Goodale’s success was tempered by Liberal losses in other parts of Canada and the election of a Conservative minority government.
He said this campaign was the toughest he had ever experienced because of the “tone and the tactics and the personal abuse, the insinuation that percolated through the campaign.”
During the campaign the RCMP said it was investigating allegations that someone from the finance department, which Goodale headed, leaked information about tax changes to income trusts ahead of an announcement.
Goodale said election day was a difficult and challenging end to the campaign.
“Now the role of the Liberal party is to serve Canadians in the official opposition,” he told supporters, campaign workers and reporters. “This is an honourable role, not one that we wanted but one that is essential to a properly functioning democracy.
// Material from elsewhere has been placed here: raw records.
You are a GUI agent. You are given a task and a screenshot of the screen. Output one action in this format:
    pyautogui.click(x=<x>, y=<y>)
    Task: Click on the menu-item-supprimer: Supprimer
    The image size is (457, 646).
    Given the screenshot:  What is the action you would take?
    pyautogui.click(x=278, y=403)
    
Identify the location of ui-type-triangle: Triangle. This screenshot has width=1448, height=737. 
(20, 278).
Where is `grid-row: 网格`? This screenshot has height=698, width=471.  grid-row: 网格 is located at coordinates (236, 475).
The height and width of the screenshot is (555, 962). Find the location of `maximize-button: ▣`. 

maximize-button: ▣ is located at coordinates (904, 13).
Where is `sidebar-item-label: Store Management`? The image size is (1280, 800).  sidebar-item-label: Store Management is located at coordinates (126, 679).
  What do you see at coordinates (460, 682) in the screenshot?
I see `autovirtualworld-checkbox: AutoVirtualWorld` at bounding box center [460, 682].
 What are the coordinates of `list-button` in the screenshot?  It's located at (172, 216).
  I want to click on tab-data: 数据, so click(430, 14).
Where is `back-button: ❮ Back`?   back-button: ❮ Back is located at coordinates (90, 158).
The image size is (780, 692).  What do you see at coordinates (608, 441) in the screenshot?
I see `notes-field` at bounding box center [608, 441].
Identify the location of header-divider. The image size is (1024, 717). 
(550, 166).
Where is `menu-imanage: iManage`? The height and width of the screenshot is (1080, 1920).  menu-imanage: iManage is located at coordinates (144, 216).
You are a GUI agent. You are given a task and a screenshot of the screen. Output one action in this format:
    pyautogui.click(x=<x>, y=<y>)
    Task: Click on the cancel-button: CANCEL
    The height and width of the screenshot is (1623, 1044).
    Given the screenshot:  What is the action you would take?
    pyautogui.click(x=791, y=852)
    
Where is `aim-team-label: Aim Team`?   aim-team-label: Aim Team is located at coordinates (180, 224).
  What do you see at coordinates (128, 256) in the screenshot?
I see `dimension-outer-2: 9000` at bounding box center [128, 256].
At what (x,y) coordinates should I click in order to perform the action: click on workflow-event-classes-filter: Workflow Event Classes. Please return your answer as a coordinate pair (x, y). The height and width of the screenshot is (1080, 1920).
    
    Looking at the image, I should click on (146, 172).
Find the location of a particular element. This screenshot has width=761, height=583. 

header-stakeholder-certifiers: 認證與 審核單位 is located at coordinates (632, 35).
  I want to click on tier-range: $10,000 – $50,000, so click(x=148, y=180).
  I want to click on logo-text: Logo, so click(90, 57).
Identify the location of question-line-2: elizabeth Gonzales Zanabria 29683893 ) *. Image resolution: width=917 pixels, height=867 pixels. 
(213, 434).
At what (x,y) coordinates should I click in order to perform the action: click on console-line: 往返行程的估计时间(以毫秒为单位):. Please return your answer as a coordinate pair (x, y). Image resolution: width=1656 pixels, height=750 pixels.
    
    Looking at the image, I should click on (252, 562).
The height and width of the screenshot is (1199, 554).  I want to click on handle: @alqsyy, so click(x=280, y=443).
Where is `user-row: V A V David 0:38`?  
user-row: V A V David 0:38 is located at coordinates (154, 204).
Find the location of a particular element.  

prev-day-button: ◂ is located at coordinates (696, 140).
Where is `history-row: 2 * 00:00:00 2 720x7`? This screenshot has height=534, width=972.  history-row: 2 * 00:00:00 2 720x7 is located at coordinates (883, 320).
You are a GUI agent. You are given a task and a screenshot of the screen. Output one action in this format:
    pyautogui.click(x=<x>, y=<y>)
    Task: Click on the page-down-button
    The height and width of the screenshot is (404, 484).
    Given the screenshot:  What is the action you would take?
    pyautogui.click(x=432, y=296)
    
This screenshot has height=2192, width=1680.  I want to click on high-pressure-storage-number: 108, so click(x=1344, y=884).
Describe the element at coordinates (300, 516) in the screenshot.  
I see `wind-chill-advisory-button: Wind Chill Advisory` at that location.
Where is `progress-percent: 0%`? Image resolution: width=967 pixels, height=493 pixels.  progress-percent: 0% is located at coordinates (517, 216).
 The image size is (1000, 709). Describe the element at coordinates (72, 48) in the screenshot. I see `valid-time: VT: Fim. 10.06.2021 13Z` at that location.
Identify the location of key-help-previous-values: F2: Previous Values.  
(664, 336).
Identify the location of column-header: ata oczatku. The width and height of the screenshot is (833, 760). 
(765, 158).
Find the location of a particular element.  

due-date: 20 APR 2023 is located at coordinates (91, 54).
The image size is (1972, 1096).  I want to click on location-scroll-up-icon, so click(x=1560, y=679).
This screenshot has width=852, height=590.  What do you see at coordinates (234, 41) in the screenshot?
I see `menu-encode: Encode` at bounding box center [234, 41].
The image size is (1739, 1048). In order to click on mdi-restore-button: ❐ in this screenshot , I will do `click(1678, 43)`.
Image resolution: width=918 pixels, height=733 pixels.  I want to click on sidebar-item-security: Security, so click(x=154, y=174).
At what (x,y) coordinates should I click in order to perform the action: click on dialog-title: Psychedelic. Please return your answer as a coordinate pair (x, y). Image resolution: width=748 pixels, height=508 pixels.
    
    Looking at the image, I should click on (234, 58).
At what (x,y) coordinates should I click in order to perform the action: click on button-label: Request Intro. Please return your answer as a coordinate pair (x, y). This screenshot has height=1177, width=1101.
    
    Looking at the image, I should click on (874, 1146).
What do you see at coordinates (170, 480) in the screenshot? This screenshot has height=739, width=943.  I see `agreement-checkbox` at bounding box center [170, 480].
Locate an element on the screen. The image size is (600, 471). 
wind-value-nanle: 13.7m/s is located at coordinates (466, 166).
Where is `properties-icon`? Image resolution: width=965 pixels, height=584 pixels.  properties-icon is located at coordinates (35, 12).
And we will work hard to acquit ourselves well and with distinction, to hold the new government to account and to advance creative new ideas as an alternative to that government, always faithful to Liberal values and ideals and proud that we leave behind us the best fiscal record of any country in the G-7 group of world leading economies and the best fiscal performance of any Canadian government since 1867.”
Goodale said the new Parliament will be difficult because of the campaign’s tone. He said he hoped all MPs would rise above the rancour to deliver the quality of government that Canadians want.
He predicted the Liberals would learn lessons from this loss and come back stronger than ever.
He also pledged to represent the rights, interests and aspirations of Saskatchewan in Ottawa.
“I will be speaking on every issue that I think has a particular bearing on this province,” he said.